**WHAT YOU SHOULD DO**
Return only the lines from the start of the records through the line that contains "Submit (683, 551)", inclusive; leave out all pictures.
----- RECORDED DATA
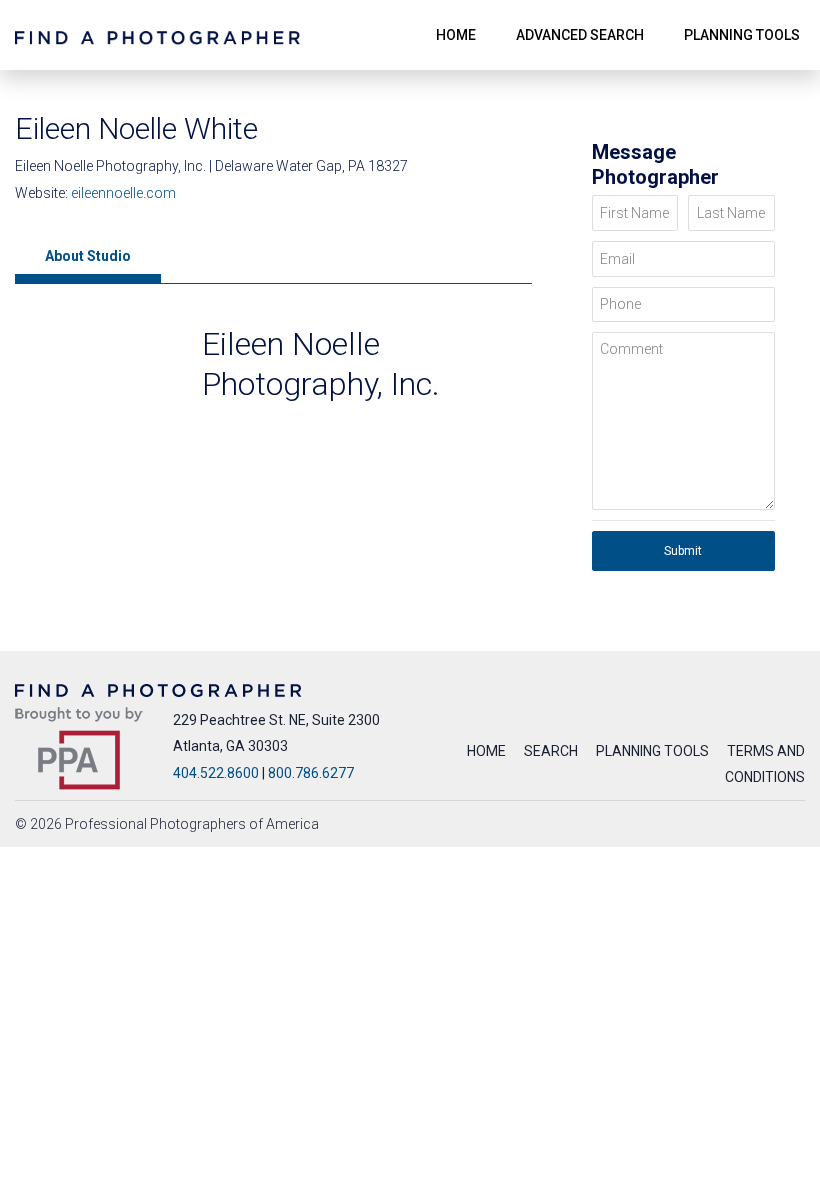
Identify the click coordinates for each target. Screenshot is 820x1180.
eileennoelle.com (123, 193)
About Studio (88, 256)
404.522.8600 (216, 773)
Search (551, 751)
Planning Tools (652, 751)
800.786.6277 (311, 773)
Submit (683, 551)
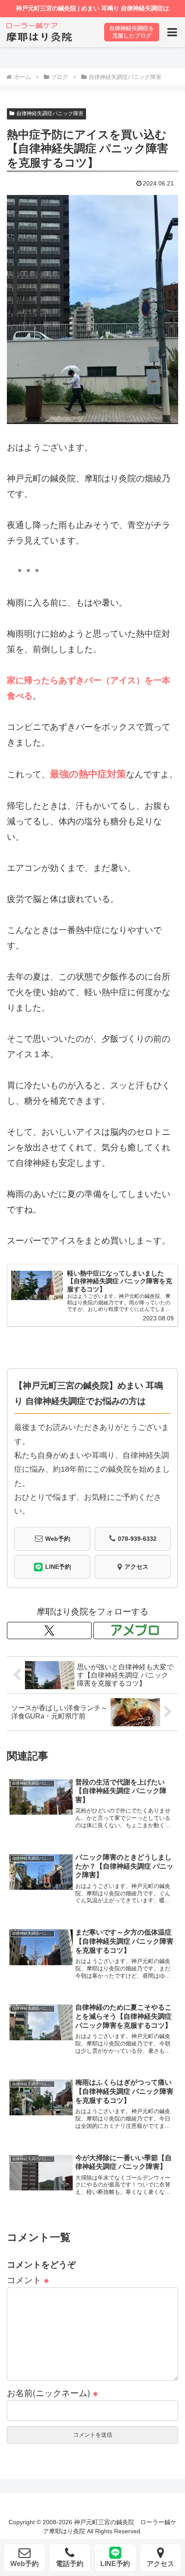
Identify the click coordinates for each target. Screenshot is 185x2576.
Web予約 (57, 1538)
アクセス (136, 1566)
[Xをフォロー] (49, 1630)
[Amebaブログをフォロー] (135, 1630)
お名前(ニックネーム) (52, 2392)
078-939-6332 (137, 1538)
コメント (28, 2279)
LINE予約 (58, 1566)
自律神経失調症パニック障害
----------
**SOLUTION FOR THIS TASK**
Identify the click coordinates for each target. Screenshot is 820x1180.
eileennoelle.com (123, 193)
About Studio (88, 256)
404.522.8600 (216, 773)
Search (551, 751)
Planning Tools (652, 751)
800.786.6277 (311, 773)
Submit (683, 551)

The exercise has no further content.